Sector exchange traded funds are moving as a pack as the “risk on” and “risk off” trades dominate the market action with investors still concerned about global debt issues and the strength of the economic recovery.

“The market’s recent volatility has pushed asset price correlations for a variety of investment classes to levels we haven’t seen in over two years,” says Nicholas Colas, chief market strategist at ConvergEx Group.

“For example, the 10 different industry sectors of the S&P 500 show a 96.7% correlation over the last month, as compared to 86.5% for the last two years and a low of 72.4% in February 2011. High yield bond prices are at a 95.3% correlation to stocks, another multiyear record,” Colas wrote in a recent report.

The strategist tracks the correlation of various ETFs versus the S&P 500 to get a sense of risk in markets.
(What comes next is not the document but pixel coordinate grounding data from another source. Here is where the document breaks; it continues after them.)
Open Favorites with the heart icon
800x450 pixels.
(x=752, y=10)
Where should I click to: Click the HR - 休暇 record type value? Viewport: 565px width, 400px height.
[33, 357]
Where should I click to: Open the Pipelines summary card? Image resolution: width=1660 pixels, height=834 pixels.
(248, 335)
High correlations are not indicative of a healthy or normal market.

Correlations had spiked last month as differences between individual stocks and sectors were blurred by the escalating debt crisis in Europe. [Sector ETF Correlations Jump]

Markets moving as a herd has confounded attempts to diversify portfolios by spreading money around in various sectors.

Asset prices “are currently moving in concert to a degree I have not seen in the two years we’ve been looking at the issue of price correlations,” Colas said.

“That’s simply not the way the classic market ‘playbook’ says stocks should trade. Early cycle stocks (financials, consumer durables) should not go up and down in tandem with defensive sectors (pharma, consumer staples), for example. And yet they very much do at the moment,” the strategist wrote.

Meanwhile, the high correlation between high-yield bonds and U.S. stocks shows junk bonds are “essentially acting entirely like stock and nothing like bonds.”

Colas blamed the high correlations on worries over the Eurozone sovereign crisis and the U.S. federal debt limit debate.